Before I left, Mr. Houlihan called the number for Barbara Phillips, talked to her, and said I would be coming within the half hour. Then I dashed.

It was a small house with a basketball hoop at the side of the driveway. The woman who opened the door was in her forties, wore little makeup, and had on jeans and a red man-tailored shirt. The shirt was the only bright thing about her. She had a sallow complexion and her hair was faded, strands of gray visible throughout. We were about the same height so she fit the description Mrs. DelBello had given me.

We sat in her living room and I took a deep breath before beginning. “I want to ask you some questions about a painful time in your life, Mrs. Phillips.”

“What do you mean, painful?”

“You gave birth to a child about twenty years ago.”

“Oh my God.”

“I’m not going to spread this around, but I need to know about it for the sake of someone else.”

“How did you find out?”

“Mr. Houlihan told me. I asked if anyone worked in the office that year who might have been pregnant.”

“It was a long time ago. I haven’t talked to anyone about it for years.”

“Where did you have the baby, Mrs. Phillips?”

“In the hospital. Good Samaritan.”

“Did you keep her?”

“Her? I had a boy.”

I could have kicked myself for being so stupid, for
asking a question that assumed something I didn’t know. “What?” I said.

“I had a boy, not a girl.”

“Did you keep him?”

“No. I gave him up. I was single—I guess you know that already. My mother couldn’t help out and I couldn’t work if I had to take care of a baby.”

“What adoption agency did you use?”

“Uh, I had a lawyer handle it. I didn’t go to an agency.”

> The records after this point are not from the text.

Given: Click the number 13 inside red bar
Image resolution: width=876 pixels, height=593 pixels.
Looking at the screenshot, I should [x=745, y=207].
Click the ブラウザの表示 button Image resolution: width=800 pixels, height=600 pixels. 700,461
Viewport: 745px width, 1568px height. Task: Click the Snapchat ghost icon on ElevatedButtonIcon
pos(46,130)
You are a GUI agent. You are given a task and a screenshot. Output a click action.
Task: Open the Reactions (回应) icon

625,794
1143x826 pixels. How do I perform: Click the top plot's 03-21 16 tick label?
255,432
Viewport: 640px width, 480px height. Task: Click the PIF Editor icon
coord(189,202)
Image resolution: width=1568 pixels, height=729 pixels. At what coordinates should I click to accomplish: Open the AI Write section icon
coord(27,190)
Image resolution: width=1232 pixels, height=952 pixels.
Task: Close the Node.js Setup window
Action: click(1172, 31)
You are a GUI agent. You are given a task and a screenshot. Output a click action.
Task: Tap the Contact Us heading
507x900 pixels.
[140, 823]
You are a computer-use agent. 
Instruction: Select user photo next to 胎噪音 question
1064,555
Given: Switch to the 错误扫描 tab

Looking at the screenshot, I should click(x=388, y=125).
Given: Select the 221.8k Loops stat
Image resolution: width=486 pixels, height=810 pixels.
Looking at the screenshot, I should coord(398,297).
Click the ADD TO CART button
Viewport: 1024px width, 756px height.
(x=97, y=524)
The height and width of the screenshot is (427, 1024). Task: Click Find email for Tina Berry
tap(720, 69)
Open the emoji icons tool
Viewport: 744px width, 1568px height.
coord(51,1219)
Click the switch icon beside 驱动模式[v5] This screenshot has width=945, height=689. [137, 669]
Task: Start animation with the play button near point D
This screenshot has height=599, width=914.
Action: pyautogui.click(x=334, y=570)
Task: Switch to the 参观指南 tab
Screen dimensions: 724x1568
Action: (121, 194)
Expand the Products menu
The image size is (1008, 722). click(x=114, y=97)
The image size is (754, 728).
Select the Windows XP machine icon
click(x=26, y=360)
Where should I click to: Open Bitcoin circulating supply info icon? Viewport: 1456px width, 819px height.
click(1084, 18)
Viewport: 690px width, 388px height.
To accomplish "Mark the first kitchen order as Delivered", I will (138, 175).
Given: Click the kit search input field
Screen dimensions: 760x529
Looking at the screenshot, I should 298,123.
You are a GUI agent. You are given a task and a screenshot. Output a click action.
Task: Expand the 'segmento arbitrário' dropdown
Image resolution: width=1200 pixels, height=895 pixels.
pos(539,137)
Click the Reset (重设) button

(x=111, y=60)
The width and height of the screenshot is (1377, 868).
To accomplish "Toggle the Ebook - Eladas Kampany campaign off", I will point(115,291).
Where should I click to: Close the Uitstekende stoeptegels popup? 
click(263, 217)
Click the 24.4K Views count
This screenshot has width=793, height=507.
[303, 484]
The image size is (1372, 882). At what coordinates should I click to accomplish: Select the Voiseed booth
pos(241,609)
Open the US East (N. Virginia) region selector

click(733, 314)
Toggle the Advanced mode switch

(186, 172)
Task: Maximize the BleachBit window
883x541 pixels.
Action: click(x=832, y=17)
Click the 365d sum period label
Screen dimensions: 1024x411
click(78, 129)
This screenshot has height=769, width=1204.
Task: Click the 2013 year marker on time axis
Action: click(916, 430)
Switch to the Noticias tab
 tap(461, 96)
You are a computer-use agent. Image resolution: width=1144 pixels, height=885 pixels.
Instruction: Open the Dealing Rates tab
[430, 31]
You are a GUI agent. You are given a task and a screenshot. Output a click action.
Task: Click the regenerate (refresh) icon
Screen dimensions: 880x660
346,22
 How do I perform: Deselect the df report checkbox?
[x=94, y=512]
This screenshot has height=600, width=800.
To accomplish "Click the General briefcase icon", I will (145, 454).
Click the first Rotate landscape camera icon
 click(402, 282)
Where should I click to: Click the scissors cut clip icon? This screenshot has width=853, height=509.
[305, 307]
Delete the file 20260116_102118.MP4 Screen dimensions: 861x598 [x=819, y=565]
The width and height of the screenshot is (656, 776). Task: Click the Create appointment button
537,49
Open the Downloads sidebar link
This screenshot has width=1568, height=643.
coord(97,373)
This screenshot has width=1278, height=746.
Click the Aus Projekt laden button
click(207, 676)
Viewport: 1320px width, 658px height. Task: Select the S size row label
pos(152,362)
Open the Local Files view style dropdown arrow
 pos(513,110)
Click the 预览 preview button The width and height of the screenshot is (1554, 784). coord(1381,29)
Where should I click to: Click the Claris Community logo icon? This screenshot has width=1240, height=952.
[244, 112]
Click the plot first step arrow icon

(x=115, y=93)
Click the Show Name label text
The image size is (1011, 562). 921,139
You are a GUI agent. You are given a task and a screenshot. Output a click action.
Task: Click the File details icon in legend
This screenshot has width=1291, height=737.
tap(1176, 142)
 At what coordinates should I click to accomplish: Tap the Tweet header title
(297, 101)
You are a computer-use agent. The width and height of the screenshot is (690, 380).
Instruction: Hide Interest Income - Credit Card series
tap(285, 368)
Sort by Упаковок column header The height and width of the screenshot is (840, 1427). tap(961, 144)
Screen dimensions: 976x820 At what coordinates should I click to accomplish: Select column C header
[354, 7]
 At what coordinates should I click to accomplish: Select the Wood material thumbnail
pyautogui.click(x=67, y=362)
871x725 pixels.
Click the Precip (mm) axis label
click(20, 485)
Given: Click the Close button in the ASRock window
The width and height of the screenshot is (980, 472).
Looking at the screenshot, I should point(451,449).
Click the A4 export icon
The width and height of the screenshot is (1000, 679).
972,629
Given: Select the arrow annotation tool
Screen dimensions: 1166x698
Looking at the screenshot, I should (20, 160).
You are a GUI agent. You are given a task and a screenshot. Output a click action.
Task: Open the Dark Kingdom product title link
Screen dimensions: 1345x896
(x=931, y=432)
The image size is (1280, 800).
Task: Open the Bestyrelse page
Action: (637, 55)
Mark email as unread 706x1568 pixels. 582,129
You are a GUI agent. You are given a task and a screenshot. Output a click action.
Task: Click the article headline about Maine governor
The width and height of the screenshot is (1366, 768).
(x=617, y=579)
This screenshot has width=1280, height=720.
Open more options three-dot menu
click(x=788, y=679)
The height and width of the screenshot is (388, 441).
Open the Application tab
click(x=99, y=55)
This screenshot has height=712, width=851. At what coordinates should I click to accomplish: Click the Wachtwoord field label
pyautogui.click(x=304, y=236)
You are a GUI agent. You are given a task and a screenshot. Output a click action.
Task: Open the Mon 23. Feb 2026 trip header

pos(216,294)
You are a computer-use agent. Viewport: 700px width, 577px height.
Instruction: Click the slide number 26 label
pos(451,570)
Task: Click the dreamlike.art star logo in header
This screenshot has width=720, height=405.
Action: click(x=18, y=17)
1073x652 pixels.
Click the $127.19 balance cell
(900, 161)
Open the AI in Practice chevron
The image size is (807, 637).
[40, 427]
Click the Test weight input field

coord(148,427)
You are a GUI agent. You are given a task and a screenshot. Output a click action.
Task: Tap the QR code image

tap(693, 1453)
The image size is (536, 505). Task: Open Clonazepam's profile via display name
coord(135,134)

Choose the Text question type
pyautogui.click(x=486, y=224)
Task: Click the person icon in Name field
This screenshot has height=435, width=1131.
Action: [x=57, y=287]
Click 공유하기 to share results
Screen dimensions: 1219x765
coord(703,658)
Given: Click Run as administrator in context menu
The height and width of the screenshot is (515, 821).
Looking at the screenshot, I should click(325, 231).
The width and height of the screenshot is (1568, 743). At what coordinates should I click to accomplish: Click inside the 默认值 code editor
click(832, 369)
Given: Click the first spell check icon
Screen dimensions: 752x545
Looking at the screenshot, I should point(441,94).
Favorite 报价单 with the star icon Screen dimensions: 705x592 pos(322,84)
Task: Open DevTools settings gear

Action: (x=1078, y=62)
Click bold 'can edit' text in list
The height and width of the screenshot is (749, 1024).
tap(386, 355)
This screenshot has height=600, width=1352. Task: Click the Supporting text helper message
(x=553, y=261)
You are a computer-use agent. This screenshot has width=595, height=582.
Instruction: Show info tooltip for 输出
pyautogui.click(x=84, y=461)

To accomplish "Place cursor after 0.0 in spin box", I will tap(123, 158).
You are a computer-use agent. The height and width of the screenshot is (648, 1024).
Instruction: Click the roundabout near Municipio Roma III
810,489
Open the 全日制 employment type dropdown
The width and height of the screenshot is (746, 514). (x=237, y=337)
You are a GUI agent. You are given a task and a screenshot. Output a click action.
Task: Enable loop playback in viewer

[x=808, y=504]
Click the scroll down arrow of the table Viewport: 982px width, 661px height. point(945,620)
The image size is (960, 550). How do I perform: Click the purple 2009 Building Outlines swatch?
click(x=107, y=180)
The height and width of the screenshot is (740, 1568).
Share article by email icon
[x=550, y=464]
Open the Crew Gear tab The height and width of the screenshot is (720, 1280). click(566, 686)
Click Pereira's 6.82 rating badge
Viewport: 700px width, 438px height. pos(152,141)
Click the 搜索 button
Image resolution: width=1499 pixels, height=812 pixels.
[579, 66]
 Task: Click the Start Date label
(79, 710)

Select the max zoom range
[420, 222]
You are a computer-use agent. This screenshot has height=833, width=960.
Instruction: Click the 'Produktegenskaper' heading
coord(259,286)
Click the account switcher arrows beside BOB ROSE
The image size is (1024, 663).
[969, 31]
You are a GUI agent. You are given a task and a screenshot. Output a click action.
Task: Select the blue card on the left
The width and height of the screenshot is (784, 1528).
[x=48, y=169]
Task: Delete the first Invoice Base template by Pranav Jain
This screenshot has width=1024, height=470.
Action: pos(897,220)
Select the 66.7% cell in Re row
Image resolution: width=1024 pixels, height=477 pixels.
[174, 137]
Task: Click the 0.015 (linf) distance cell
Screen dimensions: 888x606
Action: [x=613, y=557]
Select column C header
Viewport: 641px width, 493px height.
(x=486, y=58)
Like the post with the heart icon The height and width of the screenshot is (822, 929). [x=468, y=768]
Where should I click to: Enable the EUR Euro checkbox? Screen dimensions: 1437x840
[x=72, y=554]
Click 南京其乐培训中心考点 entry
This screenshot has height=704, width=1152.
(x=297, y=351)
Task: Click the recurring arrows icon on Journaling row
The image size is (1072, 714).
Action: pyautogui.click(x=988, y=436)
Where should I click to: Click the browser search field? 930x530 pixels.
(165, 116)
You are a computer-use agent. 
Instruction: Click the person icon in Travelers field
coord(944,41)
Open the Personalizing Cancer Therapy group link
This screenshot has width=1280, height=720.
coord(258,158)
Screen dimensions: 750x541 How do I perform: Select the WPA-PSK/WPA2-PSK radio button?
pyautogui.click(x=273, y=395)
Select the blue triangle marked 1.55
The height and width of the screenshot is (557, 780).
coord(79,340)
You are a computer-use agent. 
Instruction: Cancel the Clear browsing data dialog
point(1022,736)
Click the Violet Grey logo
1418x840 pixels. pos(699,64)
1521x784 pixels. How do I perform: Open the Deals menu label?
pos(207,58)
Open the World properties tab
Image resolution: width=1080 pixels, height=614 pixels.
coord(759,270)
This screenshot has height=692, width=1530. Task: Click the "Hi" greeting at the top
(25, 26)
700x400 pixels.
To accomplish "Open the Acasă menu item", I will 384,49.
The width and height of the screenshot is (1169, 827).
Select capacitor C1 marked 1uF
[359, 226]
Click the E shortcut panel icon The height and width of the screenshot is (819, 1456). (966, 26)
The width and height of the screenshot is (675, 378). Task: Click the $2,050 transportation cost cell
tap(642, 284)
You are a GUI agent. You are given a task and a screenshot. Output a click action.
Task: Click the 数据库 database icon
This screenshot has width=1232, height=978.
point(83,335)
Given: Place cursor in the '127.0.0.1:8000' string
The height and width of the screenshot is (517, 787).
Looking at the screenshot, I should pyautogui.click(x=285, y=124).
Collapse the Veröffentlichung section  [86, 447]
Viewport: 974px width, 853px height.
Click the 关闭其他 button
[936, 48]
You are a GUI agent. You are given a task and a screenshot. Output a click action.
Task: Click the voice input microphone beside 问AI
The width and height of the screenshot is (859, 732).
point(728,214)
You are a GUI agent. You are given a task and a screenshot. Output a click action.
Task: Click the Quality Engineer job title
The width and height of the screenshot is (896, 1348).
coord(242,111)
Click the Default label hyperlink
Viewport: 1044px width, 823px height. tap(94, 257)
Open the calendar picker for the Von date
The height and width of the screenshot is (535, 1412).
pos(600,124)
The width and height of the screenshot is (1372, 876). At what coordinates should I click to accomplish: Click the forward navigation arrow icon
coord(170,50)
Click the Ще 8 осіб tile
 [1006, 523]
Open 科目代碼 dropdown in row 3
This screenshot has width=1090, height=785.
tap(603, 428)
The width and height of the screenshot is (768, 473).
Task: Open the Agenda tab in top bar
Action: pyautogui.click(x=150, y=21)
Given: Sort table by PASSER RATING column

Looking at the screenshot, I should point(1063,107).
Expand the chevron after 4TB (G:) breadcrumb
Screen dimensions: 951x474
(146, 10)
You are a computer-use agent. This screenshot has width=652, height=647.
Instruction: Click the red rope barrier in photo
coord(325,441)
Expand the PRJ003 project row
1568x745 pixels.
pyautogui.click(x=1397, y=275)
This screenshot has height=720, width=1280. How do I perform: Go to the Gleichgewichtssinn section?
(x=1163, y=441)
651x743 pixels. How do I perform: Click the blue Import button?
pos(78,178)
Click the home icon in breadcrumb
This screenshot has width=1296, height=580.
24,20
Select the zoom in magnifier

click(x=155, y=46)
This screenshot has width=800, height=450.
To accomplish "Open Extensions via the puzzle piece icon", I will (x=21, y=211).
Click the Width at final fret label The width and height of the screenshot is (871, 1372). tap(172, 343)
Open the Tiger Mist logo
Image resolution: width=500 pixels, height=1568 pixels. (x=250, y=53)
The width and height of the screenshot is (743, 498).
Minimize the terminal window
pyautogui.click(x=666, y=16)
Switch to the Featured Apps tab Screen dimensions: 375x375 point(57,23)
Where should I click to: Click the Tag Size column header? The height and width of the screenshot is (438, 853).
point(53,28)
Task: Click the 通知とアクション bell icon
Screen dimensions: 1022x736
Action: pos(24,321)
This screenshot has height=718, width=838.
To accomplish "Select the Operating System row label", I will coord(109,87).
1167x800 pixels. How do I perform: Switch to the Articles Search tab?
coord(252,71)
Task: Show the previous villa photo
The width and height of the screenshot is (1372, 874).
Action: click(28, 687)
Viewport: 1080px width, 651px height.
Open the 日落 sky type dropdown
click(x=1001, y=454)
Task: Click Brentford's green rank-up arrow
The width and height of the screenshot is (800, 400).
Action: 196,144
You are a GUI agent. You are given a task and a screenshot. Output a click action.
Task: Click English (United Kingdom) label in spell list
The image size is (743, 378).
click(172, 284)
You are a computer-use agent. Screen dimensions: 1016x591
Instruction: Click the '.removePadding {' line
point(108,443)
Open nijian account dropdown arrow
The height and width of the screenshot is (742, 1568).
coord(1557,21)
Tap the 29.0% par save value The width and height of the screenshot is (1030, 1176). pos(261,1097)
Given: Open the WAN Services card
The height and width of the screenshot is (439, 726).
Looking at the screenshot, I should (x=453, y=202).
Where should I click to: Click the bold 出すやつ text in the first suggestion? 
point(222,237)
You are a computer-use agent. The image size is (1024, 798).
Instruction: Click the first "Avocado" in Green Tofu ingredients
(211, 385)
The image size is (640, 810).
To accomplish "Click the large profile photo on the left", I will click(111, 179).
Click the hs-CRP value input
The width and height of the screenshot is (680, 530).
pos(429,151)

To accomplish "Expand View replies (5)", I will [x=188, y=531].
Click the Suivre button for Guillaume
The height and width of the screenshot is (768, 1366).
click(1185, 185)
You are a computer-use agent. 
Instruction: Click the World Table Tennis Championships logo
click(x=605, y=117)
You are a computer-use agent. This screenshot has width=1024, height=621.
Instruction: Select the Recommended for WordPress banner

“Do you know who adopted your baby?”

“We decided to keep the whole thing quiet, anonymous. The lawyer has the name, but I never saw it. They came from out of state is what I remember.”

“Have you ever heard from your child?”

“No, never.”

“Have you made any effort to find him?”

“No.” She looked sad and troubled. “Why do you need to know this?”

“It’s very complicated. It has to do with an adopted child that was born twenty years ago at Good Samaritan Hospital. I don’t think it was your child, but I want to get as many facts as I can. Did you see your baby before you gave him away?”